When I was young, younger than before
I never saw the truth hanging from the door
And now I’m older, see it face to face
And now I’m older, gotta get up, clean the place

And I was green, greener than the hill
Where flowers grow and the sun shone still
Now I’m darker than the deepest sea
Just hand me down, give me a place to be

And I was strong, strong in the sun
I thought I’d see when day was done
Now I’m weaker than the palest blue
Oh, so weak in this need for you


Roupas de areia

Quem te vestiu com estas roupas de areia?
Quem te levou para tão longe da minha terra?
Quem disse que minhas palavras estavam erradas?
E quem dirá que fiquei muito tempo?

Roupas de areia cobriram seu rosto
Mudaram você, tomando o meu lugar
Então vá em frente, siga até o mar
Algo levou você tão longe de mim.

Voltaram a valer a pena as cores do céu?
Para ver a terra, usa os olhos pintados?
Para olhar através das vidraças sombreadas?
Ver as manchas da grama no inverno?

Agora você pode voltar para o lugar que partiu?
Tente queimar o seu novo nome
Ou com colheres de prata e luz colorida
Você cultuará as luas, nas noites de inverno?

Roupas de areia cobriram seu rosto
Mudaram você, tomando o meu lugar
Então vá em frente, siga até o mar
Algo levou você tão longe de mim.

Clothes of sand

Who has dressed you in strange clothes of sand?
Who has taken you far from my land?
Who has said that my sayings were wrong?
And who will say that I stayed much too long?

Clothes of sand have covered your face
Given you meaning, taken my place
Some make your way on down to sea
Something has taken you so far from me

Does it now seem worth all the color of skies?
To see the earth through painted eyes
To look through panes of shaded glass
See the stains of winter’s grass

Can you now return to from where you came?
Try to burn your changing name
Or with silver spoons and colored light
Will you worship moons in winter’s night?

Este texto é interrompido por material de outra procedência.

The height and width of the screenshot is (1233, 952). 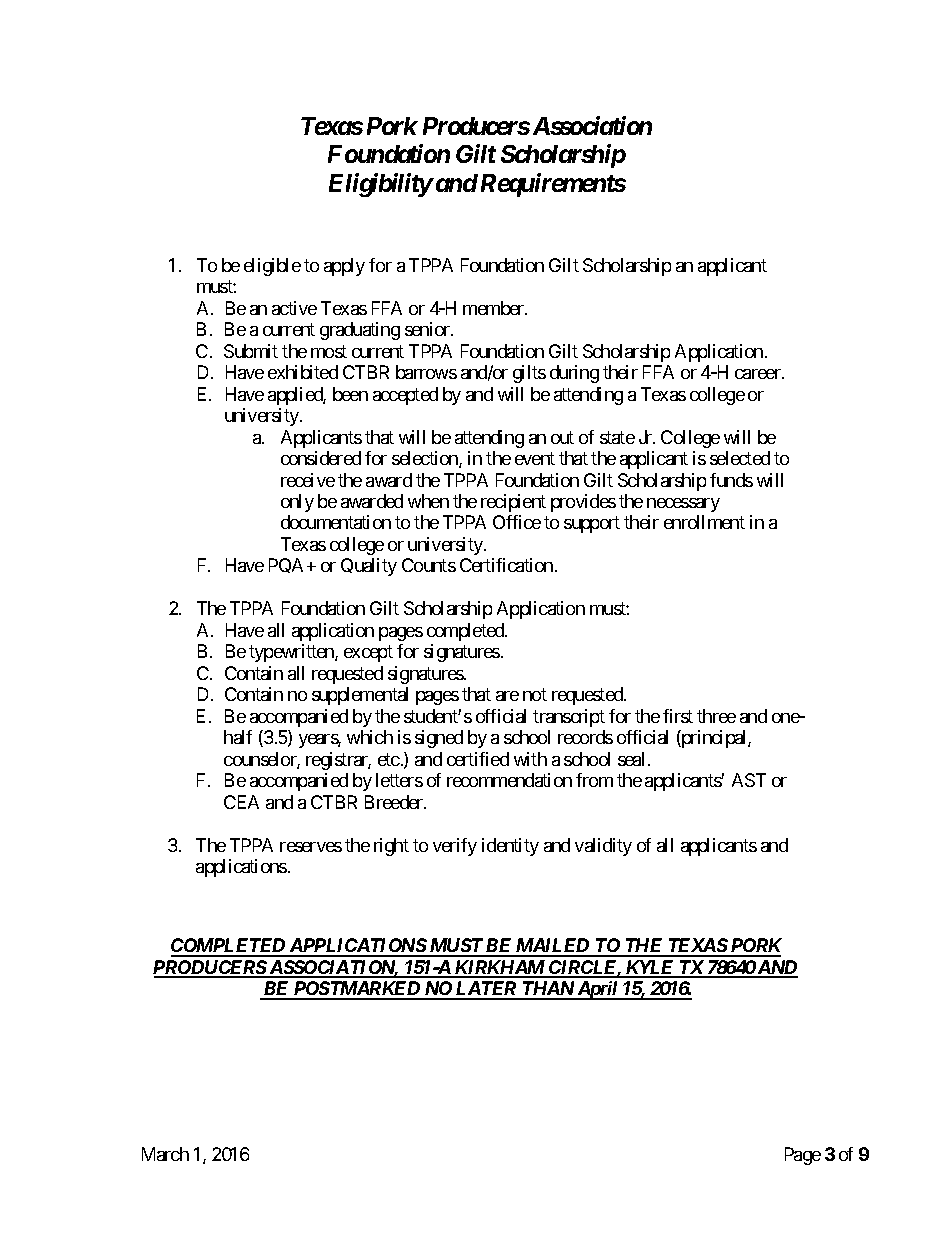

Clothes of sand have covered your face
Given you meaning taken my place
So make your way on down to the sea
Something has taken you so far from me


O cão de olhos negros

Um cão de olhos negros, ele chamou na minha porta
O cão de olhos negros, ele pediu por mais
Um cão de olhos negros, ele sabia meu nome
Um cão de olhos negros, ele sabia meu nome

Um cão de olhos negros

Eu estou ficando velho e quero ir pra casa
Eu estou ficando velho e não quero saber
Eu estou ficando velho e quero ir pra casa

Um cão de olhos negros chamou na minha porta
Um cão de olhos negros me pediu por mais

Black eyed dog

Black eyed dog he called at my door
The black eyed dog he called for more
A black eyed dog he knew my name
A black eyed dog he knew my name
A black eyed dog
A black eyed dog
I’m growing old and I wanna go home, I’m growing old and I dont wanna know
I’m growing old and I wanna go home
Black eyed dog he called at my door
The black eyed dog he called for more


Sábado de sol

O sol de sábado veio cedo nessa manhã
Num céu tão claro e azul
O sol de sábado veio sem avisar
Então ninguém sabia o que fazer
O sol de sábado trouxe pessoas e rostos
Que não pareciam em seus melhores dias
Mas quando me lembro daquelas pessoas e lugares
Eles eram realmente muito bons no que faziam
Do jeito deles
Hoje o sol de sábado não veio me ver

Pense em histórias com razão de ser
E rimas circulando em sua mente
E pense nas pessoas em seu próprio tempo
Voltando de novo e de novo
E de novo
E de novo
Mas o sol de sábado virou a chuva do domingo

Saturday Sun

Saturday sun came early one morning
In a sky so clear and blue
Saturday sun came without warning
So no-one knew what to do
Saturday sun brought people and faces
That didn’t seem much in their day
But when I remembered those people and places
They were really too good in their way
In their way
In their way
Saturday sun won’t come and see me today

Think about stories with reason and rhyme
Circling through your brain
And think about people in their season and time
Returning again and again
And again
And again
but Saturday sun has turned to Sunday’s rain


O homem do rio

Betty veio por sua conta
Disse que tinha algo para dizer
Sobre as coisas hoje
E as folhas no chão.

Disse que não soube das novidades,
Não teve tempo para escolher
Uma maneira de perder,
Mas ela acredita.

Eu vou ver o homem do rio
E lhe direi tudo o que posso
Sobre os planos
Para a primavera.

Se ele me disser tudo o que sabe
Sobre como o seu rio flui
E como toda a noite ele se mostra
Quando é verão.

Ela disse que hoje rezou
Para o céu soprar para longe
Ou talvez deixar –
Ela não tinha certeza.

E quando pensou na chuva de verão
Chamando por ela mais uma vez
A dor passou
E ficou um pouco mais.

Eu vou até o homem do rio
E contar a ele tudo o que posso
Sobre a proibição
De me sentir livre.

Se ele contar tudo o que sabe
Sobre o modo como o rio flui
Eu não irei supor
Ser para mim.

Oh, como eles vêm e vão.

Riverman

Betty came by on her way
Said she had a word to say
About things today
And fallen leaves.

Said she hadn’t heard the news
Hadn’t had the time to choose
A way to lose
But she believes.

Going to see the river man
Going to tell him all I can
About the plan
For lilac time.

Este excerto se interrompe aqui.